Posted on April 2, 2020

Please, Stop Shooting. We Need the Beds.

Elinore Kaufman, New York Times, April 1, 2020

My pager goes off again: The police are en route to my hospital. They’re bringing a gunshot victim. E.T.A.? Right now.

I get these pages almost every night at the trauma center where I work. I rush to put on my protective equipment to guard against blood and other bodily fluids. But for the first time, I’m saving clean masks to reuse them. {snip}

Doctors like me are trying to keep the world safe from the coronavirus pandemic. But thousands of families in America are already caught in the country’s existing epidemic: gun violence.

Firearm injuries are calamitous for the more than 120,000 people shot each year in the United States and their families. But the consequences for our health system are even more dire as we fight the coronavirus.

We need I.C.U. beds, we need ventilators, we need personnel to care for the wave of Covid-19 patients. But gunshot victims are now fighting for space and resources inside America’s overcrowded I.C.U.s.

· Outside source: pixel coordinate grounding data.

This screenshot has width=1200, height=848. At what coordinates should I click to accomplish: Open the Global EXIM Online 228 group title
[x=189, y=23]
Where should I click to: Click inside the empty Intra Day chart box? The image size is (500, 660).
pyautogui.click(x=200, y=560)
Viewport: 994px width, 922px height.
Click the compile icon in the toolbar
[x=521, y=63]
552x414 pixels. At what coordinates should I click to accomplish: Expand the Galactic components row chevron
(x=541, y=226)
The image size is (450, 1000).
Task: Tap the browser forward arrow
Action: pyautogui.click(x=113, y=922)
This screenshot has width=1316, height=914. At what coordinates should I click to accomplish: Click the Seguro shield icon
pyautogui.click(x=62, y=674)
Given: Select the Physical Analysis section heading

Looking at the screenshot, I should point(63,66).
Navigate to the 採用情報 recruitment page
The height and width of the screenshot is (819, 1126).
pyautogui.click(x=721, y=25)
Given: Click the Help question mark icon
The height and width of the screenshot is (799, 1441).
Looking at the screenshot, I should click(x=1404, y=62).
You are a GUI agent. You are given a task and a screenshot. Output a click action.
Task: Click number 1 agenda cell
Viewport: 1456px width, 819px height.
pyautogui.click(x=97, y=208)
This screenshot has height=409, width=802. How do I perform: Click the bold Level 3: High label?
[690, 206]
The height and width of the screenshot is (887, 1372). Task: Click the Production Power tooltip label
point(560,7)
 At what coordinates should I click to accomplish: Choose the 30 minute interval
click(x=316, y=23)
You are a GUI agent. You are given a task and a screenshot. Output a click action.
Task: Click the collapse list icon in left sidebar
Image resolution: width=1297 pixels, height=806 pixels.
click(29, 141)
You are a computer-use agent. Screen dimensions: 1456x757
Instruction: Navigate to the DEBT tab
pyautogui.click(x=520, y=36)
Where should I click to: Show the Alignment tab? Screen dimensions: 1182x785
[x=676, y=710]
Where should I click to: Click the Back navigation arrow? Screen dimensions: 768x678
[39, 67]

{snip} There were more than 120 shootings in Philadelphia last month, according to the city. Our team has taken care of 11 patients injured by bullets over the last seven days alone. {snip}

As our I.C.U.s fill up with patients struggling to breathe, we look around and ask: Can we save a bed, can we save two beds, for the gunshot victims we know are coming next? {snip}

Other cities are seeing similar problems. Mayor Jack Young of Baltimore issued a plea to his city last month: Save hospital resources for Covid-19 patients by putting your guns down. {snip}

We don’t yet know how the Covid-19 pandemic will affect gun violence. According to the Philadelphia Police Department, crime is down overall since social distancing mandates went into effect. But shootings have not slowed and even may be increasing.

{snip}

We love taking care of patients, but each patient injured by firearms admitted to the intensive care unit is its own tragedy. Every one of these I.C.U. admissions is preventable, because every one of these injuries is preventable.

{snip}

{snip} So please, stop shooting. We need the beds.